Scope Although associated with anti‐oxidative properties, genistein has been reported to induce DNA strand breaks, whereby oxidative stress and topoisomerase poisoning are considered as potential mechanisms. In contrast, delphinidin, a catalytic topoisomerase inhibitor, is known to suppress the DNA‐damaging properties of several topoisomerase poisons. Recently, alternariol, a mycotoxin produced by Alternaria spp., was found not only to induce oxidative stress but also to act as a topoisomerase poison. As both, polyphenols and mycotoxins, might occur in our nutrition simultaneously, the question was addressed whether potential combinatory effects on DNA integrity have to be considered. Methods and results We determined combinatory effects of either genistein or delphinidin with alternariol in HT‐29 cells. Cytotoxicity was assessed by WST‐1 and SRB assays, whereby only weak interactions were observed. The comet assay revealed significant antagonistic interactions of both polyphenols with the genotoxicity of AOH. The underlying mechanism comprises the suppression of alternariol‐mediated stabilization of DNA/topoisomerase‐II‐intermediates, as observed in the ICE assay. Furthermore, DEL but not GEN was found to suppress AOH‐mediated oxidative stress.

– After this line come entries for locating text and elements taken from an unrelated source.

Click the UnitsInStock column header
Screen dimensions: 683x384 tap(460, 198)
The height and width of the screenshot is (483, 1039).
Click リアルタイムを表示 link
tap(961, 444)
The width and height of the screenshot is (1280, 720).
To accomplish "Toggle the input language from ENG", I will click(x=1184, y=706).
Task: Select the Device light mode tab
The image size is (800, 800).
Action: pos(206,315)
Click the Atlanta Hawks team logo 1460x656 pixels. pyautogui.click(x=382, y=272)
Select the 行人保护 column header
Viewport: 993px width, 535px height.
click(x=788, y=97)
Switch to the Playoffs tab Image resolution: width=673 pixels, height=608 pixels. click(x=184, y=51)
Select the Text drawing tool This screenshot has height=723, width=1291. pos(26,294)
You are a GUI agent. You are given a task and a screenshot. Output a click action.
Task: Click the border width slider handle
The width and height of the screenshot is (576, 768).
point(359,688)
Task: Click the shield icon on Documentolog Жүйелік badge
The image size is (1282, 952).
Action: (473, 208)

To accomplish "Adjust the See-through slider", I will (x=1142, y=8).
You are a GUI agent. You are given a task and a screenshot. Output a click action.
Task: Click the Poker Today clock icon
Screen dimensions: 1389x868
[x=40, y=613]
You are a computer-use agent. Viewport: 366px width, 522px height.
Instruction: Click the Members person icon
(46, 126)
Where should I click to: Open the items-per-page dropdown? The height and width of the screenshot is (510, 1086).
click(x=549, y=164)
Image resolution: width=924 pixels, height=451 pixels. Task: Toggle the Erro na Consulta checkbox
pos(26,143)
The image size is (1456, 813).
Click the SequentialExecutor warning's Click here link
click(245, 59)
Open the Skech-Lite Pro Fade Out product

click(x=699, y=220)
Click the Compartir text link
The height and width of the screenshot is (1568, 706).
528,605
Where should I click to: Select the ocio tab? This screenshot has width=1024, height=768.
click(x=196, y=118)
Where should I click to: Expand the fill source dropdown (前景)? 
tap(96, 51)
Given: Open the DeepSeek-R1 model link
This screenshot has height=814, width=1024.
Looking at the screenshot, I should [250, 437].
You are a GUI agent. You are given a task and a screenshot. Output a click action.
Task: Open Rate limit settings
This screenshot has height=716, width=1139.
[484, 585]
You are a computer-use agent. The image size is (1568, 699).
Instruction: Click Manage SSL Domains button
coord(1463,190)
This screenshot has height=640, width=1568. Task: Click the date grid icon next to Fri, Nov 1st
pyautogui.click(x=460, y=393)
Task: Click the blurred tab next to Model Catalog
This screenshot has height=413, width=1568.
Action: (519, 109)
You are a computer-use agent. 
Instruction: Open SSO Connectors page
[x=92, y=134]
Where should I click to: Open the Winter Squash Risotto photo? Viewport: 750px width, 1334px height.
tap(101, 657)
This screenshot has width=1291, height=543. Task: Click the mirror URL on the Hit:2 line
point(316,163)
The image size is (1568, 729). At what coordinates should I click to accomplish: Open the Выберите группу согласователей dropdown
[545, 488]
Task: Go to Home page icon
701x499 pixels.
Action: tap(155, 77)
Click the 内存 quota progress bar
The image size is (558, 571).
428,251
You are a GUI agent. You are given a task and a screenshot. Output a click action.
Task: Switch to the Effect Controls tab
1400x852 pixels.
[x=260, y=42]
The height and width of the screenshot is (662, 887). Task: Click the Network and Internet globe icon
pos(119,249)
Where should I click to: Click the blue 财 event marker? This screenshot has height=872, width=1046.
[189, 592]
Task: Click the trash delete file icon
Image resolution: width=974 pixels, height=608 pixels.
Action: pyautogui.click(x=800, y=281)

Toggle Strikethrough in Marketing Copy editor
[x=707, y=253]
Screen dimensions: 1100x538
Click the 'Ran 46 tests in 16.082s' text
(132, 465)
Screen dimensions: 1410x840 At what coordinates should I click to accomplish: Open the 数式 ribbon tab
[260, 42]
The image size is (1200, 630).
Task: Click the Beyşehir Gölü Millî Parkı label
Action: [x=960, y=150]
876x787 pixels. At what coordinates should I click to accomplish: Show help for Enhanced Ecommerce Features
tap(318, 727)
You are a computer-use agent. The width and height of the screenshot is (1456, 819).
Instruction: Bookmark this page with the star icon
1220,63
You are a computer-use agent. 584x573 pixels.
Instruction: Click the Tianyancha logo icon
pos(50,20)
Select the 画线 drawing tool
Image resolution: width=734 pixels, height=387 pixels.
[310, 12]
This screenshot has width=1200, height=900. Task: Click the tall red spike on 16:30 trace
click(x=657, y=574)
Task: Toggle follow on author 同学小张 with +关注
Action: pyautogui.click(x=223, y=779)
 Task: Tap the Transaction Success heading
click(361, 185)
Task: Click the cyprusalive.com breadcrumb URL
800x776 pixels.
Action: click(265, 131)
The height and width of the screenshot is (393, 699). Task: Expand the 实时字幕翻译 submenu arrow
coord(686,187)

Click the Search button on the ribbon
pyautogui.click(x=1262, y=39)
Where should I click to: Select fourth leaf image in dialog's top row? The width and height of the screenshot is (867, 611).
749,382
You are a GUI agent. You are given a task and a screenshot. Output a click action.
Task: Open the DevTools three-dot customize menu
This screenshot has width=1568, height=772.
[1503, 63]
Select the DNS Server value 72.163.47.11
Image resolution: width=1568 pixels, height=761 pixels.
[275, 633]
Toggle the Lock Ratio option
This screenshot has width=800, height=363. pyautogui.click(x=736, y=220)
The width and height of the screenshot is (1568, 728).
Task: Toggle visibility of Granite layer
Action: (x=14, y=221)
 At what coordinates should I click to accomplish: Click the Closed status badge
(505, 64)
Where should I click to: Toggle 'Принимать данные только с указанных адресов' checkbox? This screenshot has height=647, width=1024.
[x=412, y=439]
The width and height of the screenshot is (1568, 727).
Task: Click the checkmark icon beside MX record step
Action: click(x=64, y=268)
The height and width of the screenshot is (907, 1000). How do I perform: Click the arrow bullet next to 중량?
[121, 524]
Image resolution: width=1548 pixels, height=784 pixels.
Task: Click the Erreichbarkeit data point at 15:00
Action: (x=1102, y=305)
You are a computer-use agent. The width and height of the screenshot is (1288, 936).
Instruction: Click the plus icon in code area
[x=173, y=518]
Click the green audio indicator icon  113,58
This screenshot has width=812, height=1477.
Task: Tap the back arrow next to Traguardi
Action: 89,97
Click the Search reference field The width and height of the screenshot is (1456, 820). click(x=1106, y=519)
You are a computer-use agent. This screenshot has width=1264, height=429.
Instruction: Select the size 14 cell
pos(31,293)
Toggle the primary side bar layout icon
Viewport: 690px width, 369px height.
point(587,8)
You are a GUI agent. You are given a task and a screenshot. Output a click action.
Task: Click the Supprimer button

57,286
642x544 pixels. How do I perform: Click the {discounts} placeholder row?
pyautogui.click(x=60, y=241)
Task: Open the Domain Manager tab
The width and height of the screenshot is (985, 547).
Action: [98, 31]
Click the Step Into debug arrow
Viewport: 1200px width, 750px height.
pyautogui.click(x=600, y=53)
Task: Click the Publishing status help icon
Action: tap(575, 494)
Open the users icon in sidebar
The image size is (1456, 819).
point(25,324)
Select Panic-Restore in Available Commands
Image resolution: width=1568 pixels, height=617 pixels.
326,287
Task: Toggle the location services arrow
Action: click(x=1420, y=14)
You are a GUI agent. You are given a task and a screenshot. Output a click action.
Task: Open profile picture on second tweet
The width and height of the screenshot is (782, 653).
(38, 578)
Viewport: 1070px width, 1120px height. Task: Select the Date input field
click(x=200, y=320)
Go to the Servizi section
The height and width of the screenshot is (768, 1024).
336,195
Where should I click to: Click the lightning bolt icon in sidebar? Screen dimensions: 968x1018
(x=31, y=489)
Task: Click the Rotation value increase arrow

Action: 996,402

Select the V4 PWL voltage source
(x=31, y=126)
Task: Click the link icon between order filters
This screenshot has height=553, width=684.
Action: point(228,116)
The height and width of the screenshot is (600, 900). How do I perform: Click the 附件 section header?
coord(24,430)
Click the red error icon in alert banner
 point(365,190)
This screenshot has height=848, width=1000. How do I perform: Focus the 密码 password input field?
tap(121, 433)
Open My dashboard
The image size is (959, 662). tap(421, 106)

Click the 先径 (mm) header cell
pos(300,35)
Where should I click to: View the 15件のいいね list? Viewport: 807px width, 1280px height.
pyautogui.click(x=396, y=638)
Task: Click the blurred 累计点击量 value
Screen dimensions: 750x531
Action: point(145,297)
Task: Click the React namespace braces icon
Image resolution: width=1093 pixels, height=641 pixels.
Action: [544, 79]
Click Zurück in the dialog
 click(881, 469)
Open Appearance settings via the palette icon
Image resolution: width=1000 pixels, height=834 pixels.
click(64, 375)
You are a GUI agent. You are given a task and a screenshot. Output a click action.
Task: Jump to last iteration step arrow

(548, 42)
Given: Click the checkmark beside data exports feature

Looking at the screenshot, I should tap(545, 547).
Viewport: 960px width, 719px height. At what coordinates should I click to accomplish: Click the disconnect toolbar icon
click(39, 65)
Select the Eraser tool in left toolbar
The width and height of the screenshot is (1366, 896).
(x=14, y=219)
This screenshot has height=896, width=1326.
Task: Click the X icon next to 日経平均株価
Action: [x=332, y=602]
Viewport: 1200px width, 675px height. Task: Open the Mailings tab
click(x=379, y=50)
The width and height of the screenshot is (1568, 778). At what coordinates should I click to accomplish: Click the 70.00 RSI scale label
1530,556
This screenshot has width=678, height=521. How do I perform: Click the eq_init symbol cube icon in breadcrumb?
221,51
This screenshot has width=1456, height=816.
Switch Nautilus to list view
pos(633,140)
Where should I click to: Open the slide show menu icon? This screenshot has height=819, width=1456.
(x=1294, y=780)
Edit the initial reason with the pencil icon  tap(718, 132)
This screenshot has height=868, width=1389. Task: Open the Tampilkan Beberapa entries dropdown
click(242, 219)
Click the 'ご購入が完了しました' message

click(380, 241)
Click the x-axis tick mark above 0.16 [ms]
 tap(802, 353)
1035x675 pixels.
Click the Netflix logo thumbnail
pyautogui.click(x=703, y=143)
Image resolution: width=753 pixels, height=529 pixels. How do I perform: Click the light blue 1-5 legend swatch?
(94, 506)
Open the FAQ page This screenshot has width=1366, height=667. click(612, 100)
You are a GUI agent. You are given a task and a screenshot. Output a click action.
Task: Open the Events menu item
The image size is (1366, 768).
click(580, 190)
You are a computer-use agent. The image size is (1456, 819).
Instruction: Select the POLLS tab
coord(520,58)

Conclusion Our data indicate that a respective polyphenol‐rich diet might aid to protect against genotoxic damages caused by AOH, whereby bioactive concentrations of DEL are predominantly expected locally in the intestines. In this study, the potential contribution of the dietary polyphenols delphinidin (DEL) and genistein (GEN) were examined against the genotoxic effects of the Alternaria mycotoxin alternariol (AOH) on human colon cells. Both DEL and GEN were found to impair the topoisomerase II poisoning properties of AOH in the ICE assay, but only DEL also to reduced oxidative stress caused by AOH. These results were supported by a significant antagonistic interaction of both polyphenols with AOH's genotoxicity as observed in the comet assay.